09. Le Mur, J-P Sartre

Le_murBloub résume (un peu)
Le Mur est une nouvelle. En fait, on trouve dans l'édition Folio Le mur, La Chambre, Erostrate, Intimité et L'Enfance d'un Chef. Des nouvelles tragiques. Comiques. Cyniques. Je n'en résumerai que 3.

.Le Mur.
Nous attendons. Nous lisons et nous attendons, avec le narrateur, prisonnier républicain espagnol,  nous attendons la mort. Nous vivons l'attente, l'angoisse maîtrisée, regardons l'impuissance et la faiblesse des autres. Nous sommes enfermés, dans une cellule, la nuit, entourés d'hommes qui ne sont plus que des ombres, et nous pensons, ou tentons de penser, de comprendre pour ne pas "mourir comme une bête" p.26
C'est la résignation, l'obstination. La haine grandissante des autres "camarades de cellule", eux que l'on voit et qui nous renvoient à ce à quoi nous ressemblons sûrement, en cette dernière nuit.
Sursaut d'ironie, avant d'être transformé en passoire. Et le destin se moque alors aussi de nous. Quelques fois, on a beau être prêt, ce n'est pas encore le moment d'abandonner, malgré tout.

.La Chambre.
Nous sommes enfermés, encore, mais la prison cette fois est plus jolie. plus vicieuse. Plus oppressante. On traite ici de la bourgeoisie, des on-dits non dits, des rapports hypocrites. On parle d'un amour dérangeant, tellement absolu qu'il en devient écœurant. C'est l'enfermement dans le noir. Le noir de la chambre. le noir de l'esprit. C'est la confusion totale, comme si l'obscurité prenait possession de ceux qui la côtoient. Et les autres, les vivants, les normaux, les non-amoureux, qu'ils restent dehors. A la lumière. A la raison.
La chambre. Le cloisonnement. L'esprit. Le cloisonnement. La société. Le cloisonnement. La sortie peut elle être trouvée par nos propres moyens? Ou faudra t-il compter sur une aide extérieure pour nous aider? Pour mourir?

.Erostrate.
Je les déteste. mais oui. Je suis l'exact opposé vulgaire et tragique du meilleur de l'homme, un défenseur acharné de la haine humaniste. J'aime les dominer, les voir s'écraser s'applatir, oh oui, comme j'aime mon balcon. Comme je hais le sol qui me rabaisse à leur niveau.
Je suis supérieur. J'ai une arme. Un revolver. Symbole de ma puissance, je me sens grisé, et prêt à tout. D'ailleurs je vais le faire, ce tout. Ce sera la fin, l'éclatante explosion finale, et je m'en irai victorieux, dans une gerbe de sang. Mon souvenir restera immémorial, je marquerai les pages de l'histoire de l'humanité que je méprise, tout comme Erostrate, emportant avec moi des anonymes stupides dans la mort.
Je vais en tuer six. Ou cinq en fait, laissons une balle pour moi.
Ou bien peut être,peut être, je...?
Résumé officiel.
- Comment s'appellent-ils ces trois-là?
- Steinbock, Ibbieta et Mirbal, dit le gardien.
Le commandant mit ses lorgnons et regarda sa liste:
- Steinbock... Steinbock... Voilà. Vous êtes condamné à mort.
Vous serez fusillé demain matin.
Il regarda encore:
- Les deux autres aussi, dit-il.
- C'est pas possible, dit Juan. Pas moi.
Le commandant le regarda d'un air étonné...

Extraits.
"Je me levai, je me promenai de long en large et , pour me changer les idées, je me mis à penser à ma vie passée. Une foule de souvenirs me revinrent, pêle-mêle. Il y en avait de bons et de mauvais - ou du moins je les appelais comme ça avant. " p.26 Le Mur.

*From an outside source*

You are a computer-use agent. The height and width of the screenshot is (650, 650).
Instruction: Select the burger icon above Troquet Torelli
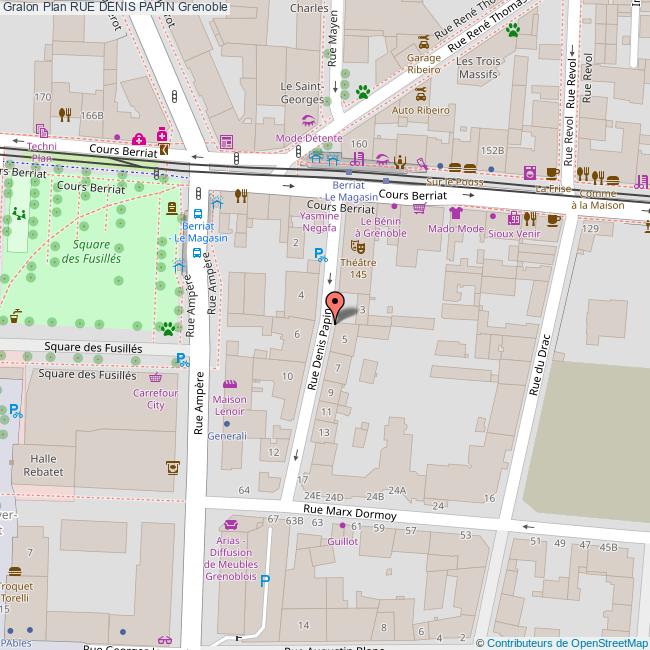click(13, 568)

" -TU sais bien que je t'aime, dit-elle avec sécheresse.
- Je ne te crois pas, dit Pierre. Pourquoi m'aimerais-tu? Je dois te faire horreur: je suis hanté.
Il sourit mais il devint grave tut d'un coup:
- Il y a   un mur entre toi et moi. Je te vois, je te parle, mais tu es de l'autre côté. Qu'est-ce qui nous empêche de nous aimer? Il me semble que c'était plus facile autrefois. A Hambourg.
(...)
Jamais il ne parlait de leur vrai passé. Ni Ève ni lui n'avaient été à Hambourg." p.68. La Chambre.

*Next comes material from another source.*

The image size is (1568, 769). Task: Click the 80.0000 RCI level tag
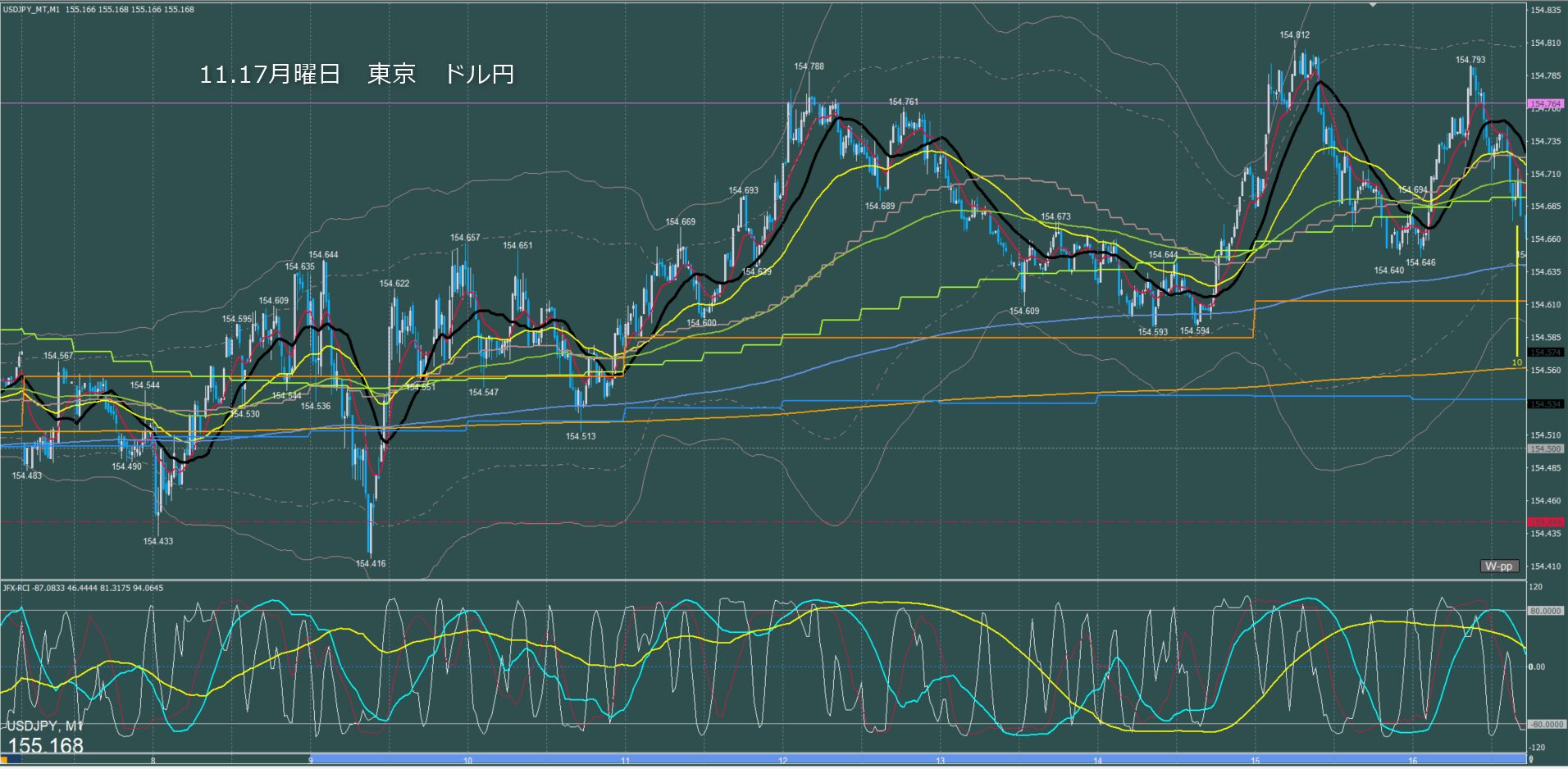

" Vous serez curieux de savoir, je suppose, ce que peut être un homme qui n'aime pas les hommes. Eh bien, c'est moi, et je les aime si peu que je vais tout l'heure en tuer une demi-douzaine; peut être vous demanderez vous : pourquoi seulement une demi-douzaine? Parce que mon revolver n'a que six cartouches." p.90 Erostrate.

Opinion.
Il y a longtemps que j'ai lu Sartre, tellement que je vais devoir le relire. Des Mots, ou de la Nausée, je n'en ai gardé qu'un vague souvenir (16 ans à l'époque). Reprendre ce recueil de nouvelles m'a fait du bien. C'est rafraîchissant tout en étant incroyablement lourd;
J'ai été profondément enchantée par Erostrate, où ce narrateur pitoyable et pathétique, méprisant et frustré, n'a pas la force d'aller jusqu'au bout, et se laisse porter par ses fantasmes de violence dominatrice. J'ai adoré la colère que ressent le narrateur du Mur envers ses autres compagnons de cellule et lui même, parce qu'à l'approche de la mort, les corps se ratatinent, deviennent gris, sales, se meurent avant l'heure, et finalement, finissent par être "pareils et pires que des miroirs [les uns pour les autres]"  p21.
Nous ne sommes pas dans un ouvrage profondément psychologique. Nous n'avons qu'une ébauche, une description des conséquences des actes humains; et finalement cette description est suffisante pour nous faire prendre conscience d'un ensemble de choses. Nul besoin de longues explications pompeuses.
Intimité est la seule qui m'ait passablement ennuyée.

Opinion technique.
Aucune techniquement. Je veux dire, lire Sartre, c'est pas compliqué. On se trouve à des lieues de la torture de Huysmans. Cependant, lire Sarte tout court, ce serait passer à côté de pas mal de choses. Ainsi, ouvrir un livre ou une nouvelle de lui sans avoir pris connnaissance un minimum de ce qu'est l'existentialisme, par exemple, peut être assez dommageable.
Certes les oeuvres restent compréhensibles. On soupçonne vaguement la réflexion sous jacente. Mais en lisant Erostrate, on pourrait se limiter à "portrait d'un homme faible, ridicule et frustré". La nouvelle va plus loin, bien entendu.
Pas de grandes phrases, de grands monologues, de vocabulaire pompeux, de structures enchâssées et récits évasifs. On est dans la nouvelle sartrienne (un genre qu'il maîtrise mais qu'il n'exploitera plus), et on va droit au but (à peu près).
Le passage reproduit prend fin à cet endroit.